Text passage:
————

United States v. Iraheta, No. 13-30545 (5th Cir. Aug. 19, 2014) (Stewart, Dennis, Gilstrap)

The panel affirms suppression of drugs found during a traffic stop in Louisiana. The car with a California license plate was occupied by three people on a cross-country trip from California to Miami. Out of the hearing of the other two occupants, the officers asked Iraheta for consent to search the car, and he consented. Based on this consent, the officers searched the luggage in the truck and found drugs in one of the bags.

Typically, consent to search a vehicle applies to any unlocked containers within it. However, ‘[t]he sole fact that luggage is located in a car’s trunk is insufficient to show joint control over those items.’ ‘Iraheta clearly did not have actual authority to consent to the search of multiple pieces of luggage in the trunk of a vehicle occupied by him and two passengers.’ The officers were on notice of this because the car was occupied by three people on a cross-country roadtrip and there were multiple unmarked bags in the trunk.

While the defendants did not object to the search or assert ownership of the bags, the panel found this not to be determinative, particularly since the other defendants did not hear Iraheta consent and were not informed about it. Furthermore, the defendants had standing to challenge the search because they did not abandon the bag prior to the search.

————

Element and text location records:
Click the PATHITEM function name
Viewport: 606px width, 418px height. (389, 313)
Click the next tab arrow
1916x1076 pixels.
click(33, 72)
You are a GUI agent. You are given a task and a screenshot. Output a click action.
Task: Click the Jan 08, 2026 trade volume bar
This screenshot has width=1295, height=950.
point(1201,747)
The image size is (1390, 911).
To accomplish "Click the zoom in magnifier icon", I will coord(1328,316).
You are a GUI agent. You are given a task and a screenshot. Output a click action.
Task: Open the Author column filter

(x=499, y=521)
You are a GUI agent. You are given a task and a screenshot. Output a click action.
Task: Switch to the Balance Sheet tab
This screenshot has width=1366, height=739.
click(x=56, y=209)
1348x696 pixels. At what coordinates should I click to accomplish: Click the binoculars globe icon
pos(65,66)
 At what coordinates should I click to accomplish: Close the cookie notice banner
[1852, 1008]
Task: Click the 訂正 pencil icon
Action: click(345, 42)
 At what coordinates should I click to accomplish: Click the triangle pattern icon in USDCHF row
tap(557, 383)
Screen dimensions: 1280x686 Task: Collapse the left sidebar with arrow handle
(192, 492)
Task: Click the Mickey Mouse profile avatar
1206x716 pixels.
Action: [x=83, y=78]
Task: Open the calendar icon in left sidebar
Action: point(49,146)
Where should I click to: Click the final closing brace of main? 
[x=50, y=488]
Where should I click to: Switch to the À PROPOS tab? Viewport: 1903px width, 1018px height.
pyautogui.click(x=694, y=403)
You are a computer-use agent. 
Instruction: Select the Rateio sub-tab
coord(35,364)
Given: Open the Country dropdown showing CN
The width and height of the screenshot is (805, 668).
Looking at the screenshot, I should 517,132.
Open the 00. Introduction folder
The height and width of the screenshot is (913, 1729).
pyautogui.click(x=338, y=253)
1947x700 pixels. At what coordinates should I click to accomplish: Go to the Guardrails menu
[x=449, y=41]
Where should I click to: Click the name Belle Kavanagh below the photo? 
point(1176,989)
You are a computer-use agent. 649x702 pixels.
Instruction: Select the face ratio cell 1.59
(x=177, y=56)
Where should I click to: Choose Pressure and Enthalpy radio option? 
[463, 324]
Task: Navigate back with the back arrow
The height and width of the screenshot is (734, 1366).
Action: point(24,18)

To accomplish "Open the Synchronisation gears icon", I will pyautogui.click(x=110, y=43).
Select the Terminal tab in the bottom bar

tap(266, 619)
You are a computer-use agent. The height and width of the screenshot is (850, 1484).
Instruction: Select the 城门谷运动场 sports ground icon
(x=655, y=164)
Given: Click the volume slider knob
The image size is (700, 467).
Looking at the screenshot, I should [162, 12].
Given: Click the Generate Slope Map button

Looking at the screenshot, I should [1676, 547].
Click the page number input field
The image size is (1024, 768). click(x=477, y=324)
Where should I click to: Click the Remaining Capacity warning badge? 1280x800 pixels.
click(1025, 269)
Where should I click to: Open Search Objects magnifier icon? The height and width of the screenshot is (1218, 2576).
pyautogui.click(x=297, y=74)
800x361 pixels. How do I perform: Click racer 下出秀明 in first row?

————

Description of the task: Extract the case summary's wording verbatim, from "Typically, consent to" up to and including "in the trunk.". These records come from a different source than the case summary.

Result below:
Typically, consent to search a vehicle applies to any unlocked containers within it. However, ‘[t]he sole fact that luggage is located in a car’s trunk is insufficient to show joint control over those items.’ ‘Iraheta clearly did not have actual authority to consent to the search of multiple pieces of luggage in the trunk of a vehicle occupied by him and two passengers.’ The officers were on notice of this because the car was occupied by three people on a cross-country roadtrip and there were multiple unmarked bags in the trunk.